Outro absurdo é o não pagamento da gratificação por locomoção por lotação em locais inóspitos e de difícil acesso e não aplicação integral da Legislação previdenciária (INSS), negando a esses profissionais o direito a licenças, por exemplo.

Nas duas últimas audiências com o governo do Estado, a primeira, em 28 de abril, com o chefe de gabinete Ivo Gomes, e, a segunda, em 9 de maio, com o próprio governador Cid Gomes, o Sindicato-APEOC deixou claro ser inaceitável essa situação e reivindicou solução urgente.

A situação ainda é mais grave para o professor temporário na zona rural, que também enfrenta o não pagamento da gratificação de locomoção.

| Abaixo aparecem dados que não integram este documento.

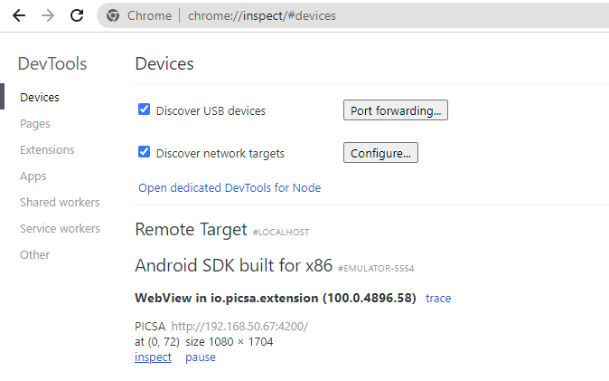The image size is (609, 381).
Task: Go to Pages in the sidebar
Action: (35, 123)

Na luta, o Sindicato – APEOC ainda reivindica vale refeição para esses profissionais.

Estamos também na defesa de concurso público, pois sabemos que a função temporária só deva acontecer em casos excepcionais necessidades e não da maneira como está ocorrendo com muitos professores temporários em exercício de carência efetiva.

Segundo o presidente do Sindicato – APEOC, Anízio Melo, a equiparação salarial, quando concedida pelo governador do Estado, garantirá que o professor temporário tenha uma elevação de aproximadamente 13% em sua remuneração, lembrando também que essa esdrúxula situação funcional dos professores temporários ocorre em decorrência de uma discriminatória Lei Complementar nº 22, do ano de 2.000, instituída no governo do então senador Tasso Jereissati.

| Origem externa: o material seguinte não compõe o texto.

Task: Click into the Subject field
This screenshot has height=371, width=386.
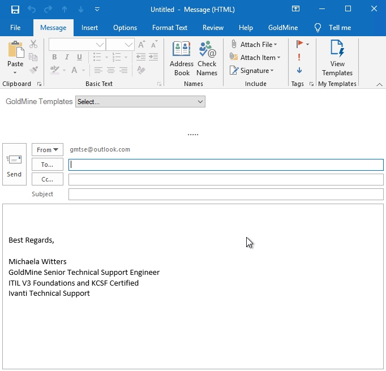Action: pos(226,195)
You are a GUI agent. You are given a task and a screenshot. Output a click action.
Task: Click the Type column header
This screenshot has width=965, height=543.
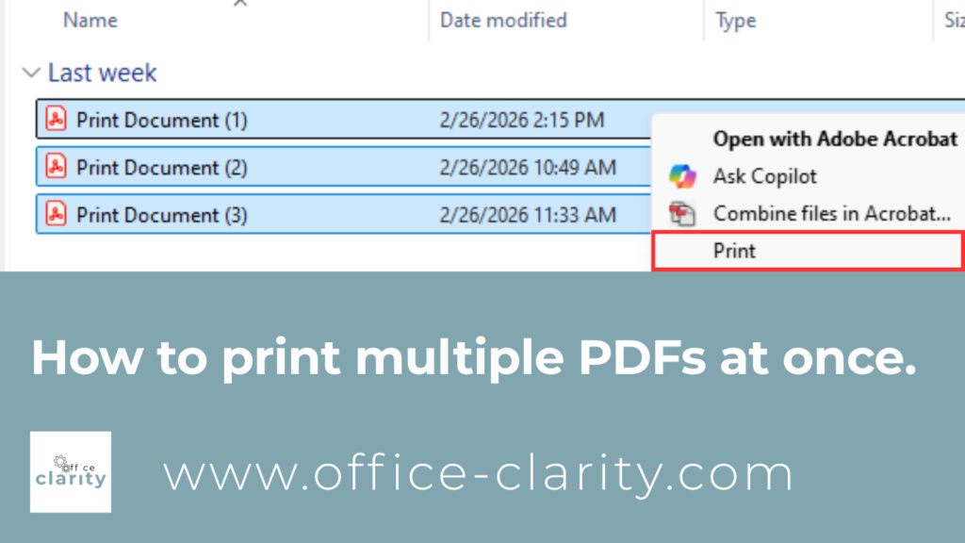pyautogui.click(x=735, y=20)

A APEOC sabe que uma escola de qualidade, tão mencionada nos discursos políticos, também passa pela boa e pontual remuneração do professor, que garantindo o suprimento das suas necessidades básicas, passará a desenvolver um trabalho qualificado para contribuir para incluir no mundo do Conhecimento os filhos e filhas de trabalhadores e trabalhadoras brasileiras.